The Sekijinsan Kofun (石神山古墳) is a Kofun period burial mound, located in the Takatamachi Kamikusuda neighborhood of the city of Miyama, Fukuoka Prefecture Japan. The tumulus was designated a National Historic Site of Japan in 1976. It should not be confused with the Sekijinsan Kofun (石人山古墳) located in Hirokawa, Fukuoka, whose name is written in slightly different kanji.

==Overview==
The Sekijinsan Kofun is located at the tip of a hill that extends from east-to-west to the north of Kamikusuda hamlet. It is a zenpō-kōen-fun (前方後円墳), which is shaped like a keyhole, having one square end and one circular end, when viewed from above, with a total length of 58.5 meters, and constructed in three tiers. It is orientated to the east, and has a posterior circular portion diameter of 18 meters and a usually low and narrow anterior rectangular portion of six meters in with and eight meters in length. There is a row of cylindrical haniwa on the top of the hill. In 1911, while local people were clearing land in the area, three boat-shaped sarcophagi were discovered in the center of the posterior circle. All of the sarcophagi are made of tuff from Mount Aso, with the insides painted in vermilion, and each one is of a different size. The large and medium-sized sarcophagi align with the main axis, while the small coffin is located to the west and perpendicular to the main axis. The largest sarcophagus has protrusions for ropes (two on each side), where as the smaller ones had one on the shorter side and two on the longer side. Grave goods excavated include iron sword pieces, iron dagger pieces, a bronze chime, and silver-plated copperware. No trace of a stone burial chamber has been found.

The tumulus also has a 107-cm tall stone figure at the top of the posteior circle, also made of tuff from Mount Aso. It depicting an armed stone figure with a helmet and short armor, originally painted with red pigment. The image is weathered, and is missing its legs, although triangular decorations on the cuirass are well-preserved.

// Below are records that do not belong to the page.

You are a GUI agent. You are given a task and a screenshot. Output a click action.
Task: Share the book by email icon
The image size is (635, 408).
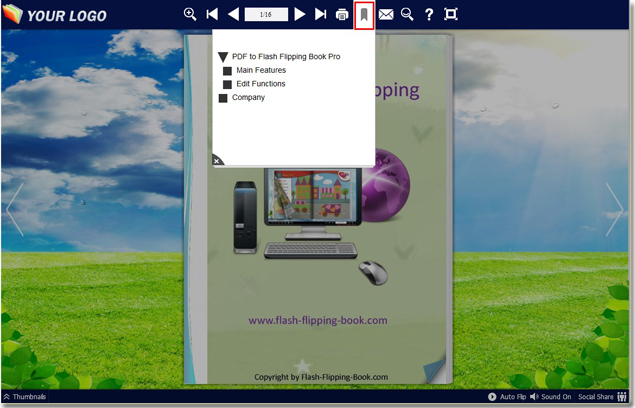tap(386, 14)
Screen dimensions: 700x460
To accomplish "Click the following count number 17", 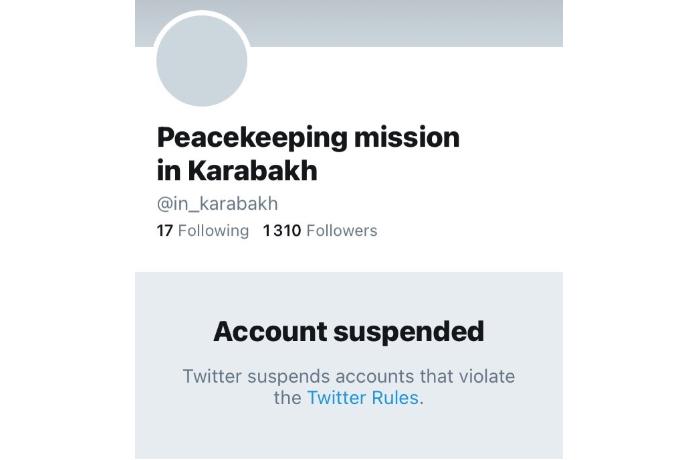I will click(165, 230).
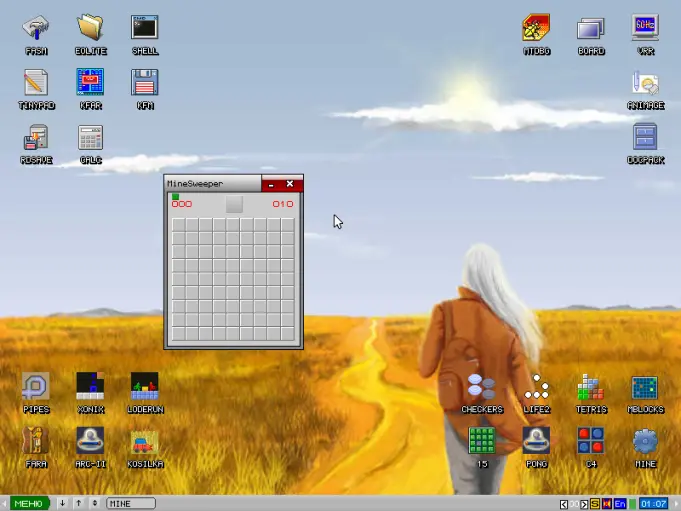
Task: Launch the PIPES game icon
Action: (36, 393)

Such stone figures are a characteristic of kofun primarily in northern Kyushu, and date from the 5th to 6th centuries. In addition to armored warriors, animals such as horses, boars and chickens are commonly found. Such depictions are also found in figurative haniwa and it is thought that these stone images were used in lieu of haniwa in this region of Kyushu. The statue was designed a National Important Cultural Property in 1976.

The tumulus is located behind the Kamikusuda Tenman-gū shrine. A shed has been installed to protect the statue and the three sarcophagi; although not normally open to visitors, it is possible to view these artifacts through a window. The site is approximately a 30-minute walk from Wataze Station on the JR Kyushu Kagoshima Main Line.